Paysage,
pollens et santé

Les haies en zone urbanisée : état des lieux


 La plantation systématique de cupressacées

    Réputé pour sa diversité botanique remarquable (résineux, feuillus, arbrisseaux des garrigues...), le Midi a vu se multiplier à l'excès les plantations uniformes de cupressacées dans les zones urbaines ou semi-urbaines (lotissements, résidences, terrains de jeux, etc...) :
    Dès 1970, le cyprès bleu (Cupressus arizonica) est planté en grand nombre. Il est progressivement abandonné du fait de sa sensibilité à des champignons pathogènes; le cyprès de Leyland (Cupressus leylandii) prend alors le relais.


 Pourquoi un tel engouement ?

    . le cyprès est un arbuste bon marché et adapté au mode de commercialisation des grandes surfaces (souvent produit d'appel)
    . il pousse rapidement, est facile à tailler
    . il est considéré comme bien adapté au climat et au sol de notre région.


 Pourquoi la haie de cyprès prédomine-t-elle actuellement ?

    . c'est une solution de facilité
    . le public n'a pas été informé sur ses inconvénients
    . le public n'a pas pris conscience du rôle des professionnels du paysage, de leurs conseils, de leurs propositions alternatives.

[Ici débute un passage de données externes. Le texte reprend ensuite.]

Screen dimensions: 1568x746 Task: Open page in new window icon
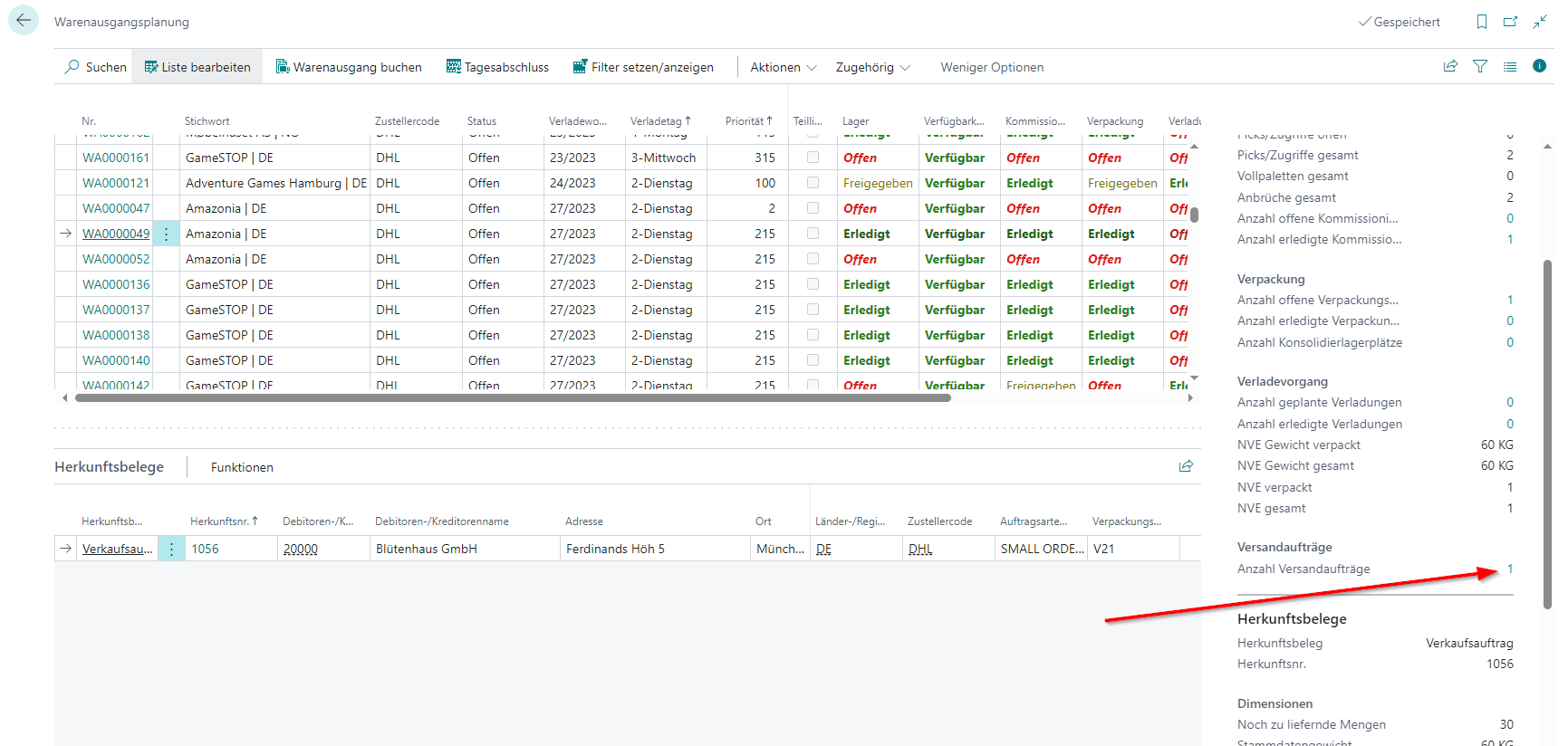pyautogui.click(x=1510, y=22)
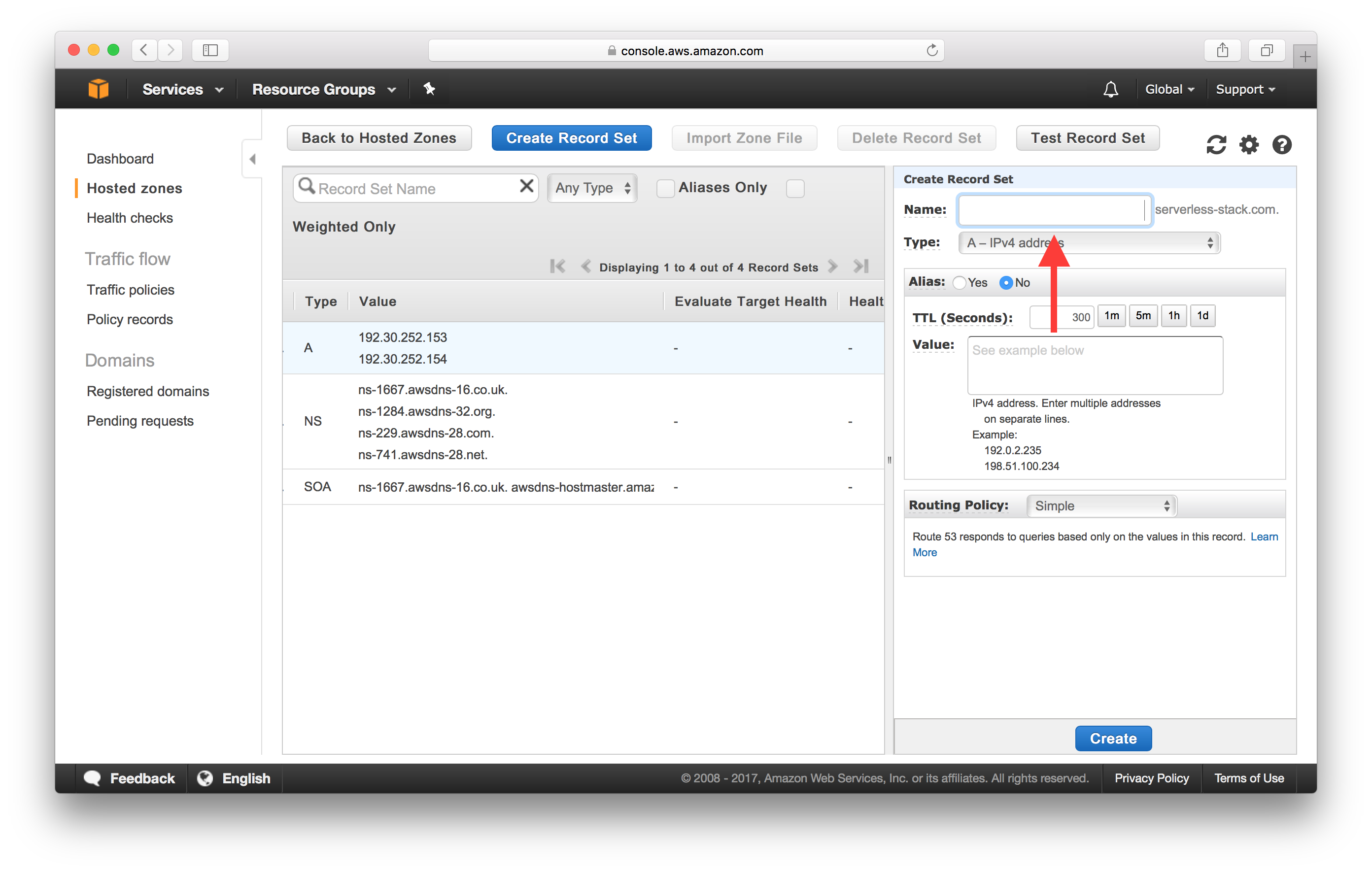Click the clear search field X icon
The width and height of the screenshot is (1372, 872).
tap(527, 188)
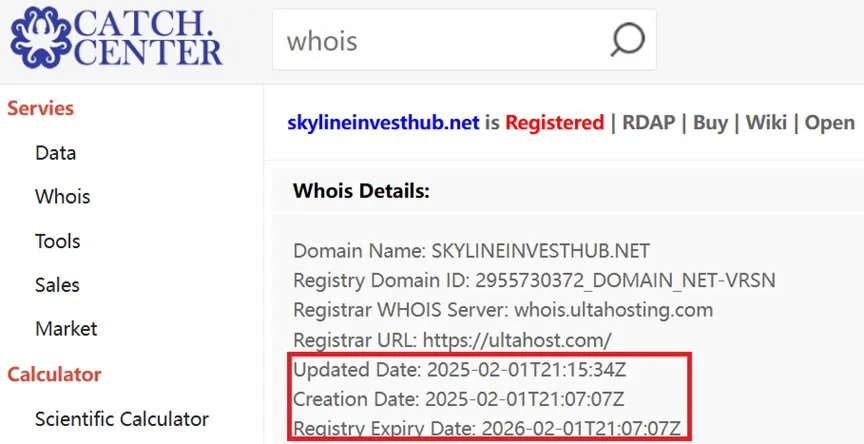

  Les conséquences de ce choix

    Outre les incidences allergiques liées aux apports massifs de pollen par certaines essences de cupressacées, ce choix a pour conséquence une banalisation du paysage, une sensation d'enfermement, les parcelles étant toutes cernées par le même mur vert (qui plus est du même vert !).
    On constate également la fragilisation de ces plantations monospécifiques : transmission d'une maladie (ex. : coryneum, chancre du cyprès) d'un arbuste à un autre dans la haie, provoquant son rapide dépérissement. Les cupressacées sont particulièrement sensibles à ce problème, ce qui accentue l'appauvrissement du paysage et limite considérablement l'efficacité de ce type de haie en tant que clôture.

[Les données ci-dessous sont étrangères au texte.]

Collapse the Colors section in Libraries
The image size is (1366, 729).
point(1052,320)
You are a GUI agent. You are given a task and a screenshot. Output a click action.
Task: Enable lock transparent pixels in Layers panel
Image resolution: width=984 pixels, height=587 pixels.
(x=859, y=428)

 L'approche de la diversité par les professionnels du paysage

    Il appartient aux professionnels du paysage de guider le choix de leurs clients en prenant en compte de nombreux paramètres.
    L'adaptation au climat, l'exposition de la parcelle, le type de sol, la rusticité, la rapidité de croissance, la facilité de conduite du développement, la tolérance vis à vis de certaines pollutions, la composition paysagère (la hauteur, le port, le feuillage persistant ou caduc, la couleur, la floraison, la fructification), devront être examinés.
    Finalement, en fonction de tous ces paramètres, ainsi que des dimensions de la parcelle à enclore, du budget et des souhaits du client, tel ou tel critère de choix des essences végétales sera privilégié.
    De plus une attention particulière doit être portée sur le caractère envahissant ou toxique de certaines espèces.


 La santé, un argument de plus pour promouvoir la qualité du travail des professionnels du paysage

    Certains professionnels (architectes-paysagistes, entrepreneurs de paysage, pépiniéristes-producteurs) prônent depuis longtemps la diversité des plantations dans le cadre de leurs interventions quotidiennes.

    Leur démarche doit être accentuée, soutenue.
    Indéniablement, la prise de conscience de l'existence de troubles de santé saisonniers, liés à l'abondance de certains pollens, constitue un argument de plus pour inciter à proposer des compositions végétales riches.